MANGT 510 Prospective Students

2.4 Stakeholder Management

Organizational research and direct experience tells us that organizations and project teams cannot operate in ways that ignore the external effects of their decisions. That is, no manager makes decisions exclusive of consideration of how those decisions will affect external groups (Dill, 1958). One way to understand the relationship of project managers and their projects vis-à-vis the rest of the organization is through employing stakeholder analysis. Stakeholder analysis is a useful tool for demonstrating some of the seemingly irresolvable conflicts that occur through the planned creation and introduction of any new project. An organizational "stakeholder" refers to any individual or group that has an active stake in the activities of an organization. Consequently, when a company makes strategic decisions, they often will have major implications for a number of stakeholder groups; for example, environmental watchdog groups, stockholders, government regulatory bodies, and so forth. Stakeholders can have an impact on and are impacted by organizational actions to varying degrees (Wiener and Brown 1986). In some cases, a corporation must take serious heed of the potential influence that some stakeholder groups are capable of wielding. In other situations, a stakeholder group may have relatively little power to influence a company's activities.

The process of stakeholder analysis is helpful to the degree that it compels firms to acknowledge the potentially wide-ranging effect that their actions can have, both intended and unintended, on various stakeholder groups (Mendelow 1986). For example, the strategic decision to close an unproductive manufacturing facility may make good "business" sense in terms of cost versus benefits that the company derives from the manufacturing site. However, the decision to close the plant has the potential to unleash a torrent of stakeholder complaints in the form of protests from local unions, workers, community leaders in the town affected by the closing, political and legal challenges, environmental concerns, and so forth. Prudent companies will often consider the impact of stakeholder reaction as they weigh the sum total of likely effects from their strategic decisions.

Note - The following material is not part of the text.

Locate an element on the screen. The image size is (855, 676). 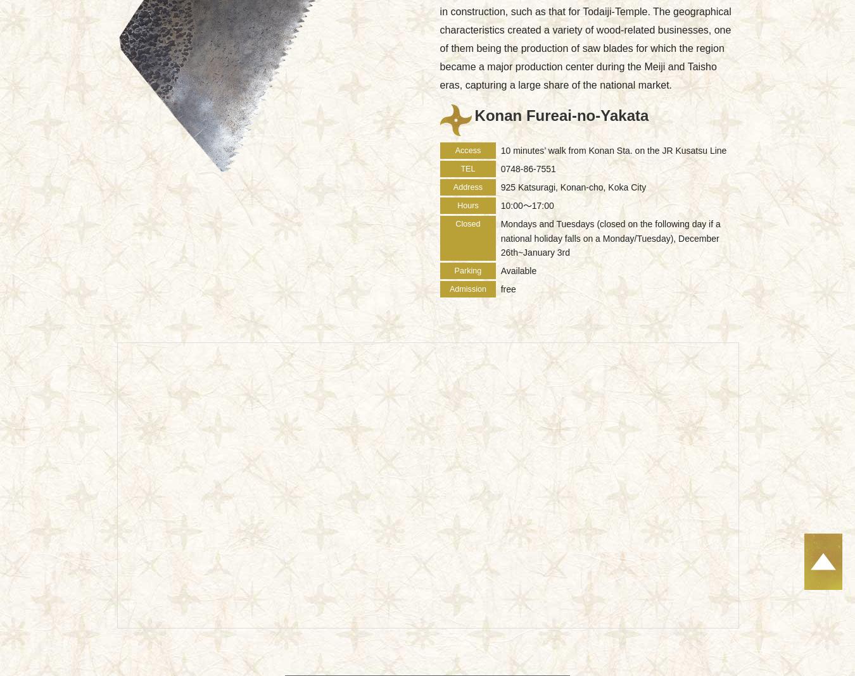
'TEL' is located at coordinates (459, 169).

Just as stakeholder analysis is instructive for understanding the impact of major strategic decisions, we are also able to employ project stakeholder analysis for our discussion. Within the project environment, there is also a very real concern for the impact that various project stakeholders can have on the project development process. This relationship is essentially reciprocal in that the project team's activities can also impact the external stakeholder groups (Gaddis 1959). For example, the project's clients, as a group, once committed to a new project's development, have an active stake in that project being completed on time and living up to its performance capability claims. The client stakeholder group can impact project team operations in a number of ways, the most common of which are agitating for faster development, working closely with the team to ease project transfer problems, and influencing top management in the parent organization to continue supporting the project. On the other hand, the project team can reciprocate this support through actions that show their willingness to closely cooperate with the client and smooth transition of the project to its intended user groups.

The key point to bear in mind is that project stakeholder analysis solidifies the fact that in addition to considering all the managerial activities involved in project development, project managers need to be aware of the ways in which attaining the project's goals can impact a host of external stakeholders outside of their authority. Further, project managers must develop an appreciation for the ways in which these stakeholder groups, some of which have considerable power and influence, can affect the viability of their projects. For example, there is an old saying that states, "Never get the accountant mad." The obvious logic behind this dictum is that cost accountants can make the project manager's life easy or very difficult, depending upon the format, frequency, and detail of the reports they request to monitor and control project expenditures.

Stakeholders, while having varying levels of power and influence over the project, nevertheless have the potential to exert a number of significant demands on project managers and their teams. This problem is compounded by the fact that the nature of these various demands quite often places them in direct conflict with each other. That is, in responding to the concerns of one stakeholder, project managers often unwittingly find themselves having offended or angered another stakeholder with an entirely different agenda and set of expectations. The challenge for project managers is to find a way to balance these various demands in order to maintain supportive and constructive relationships with each important stakeholder group.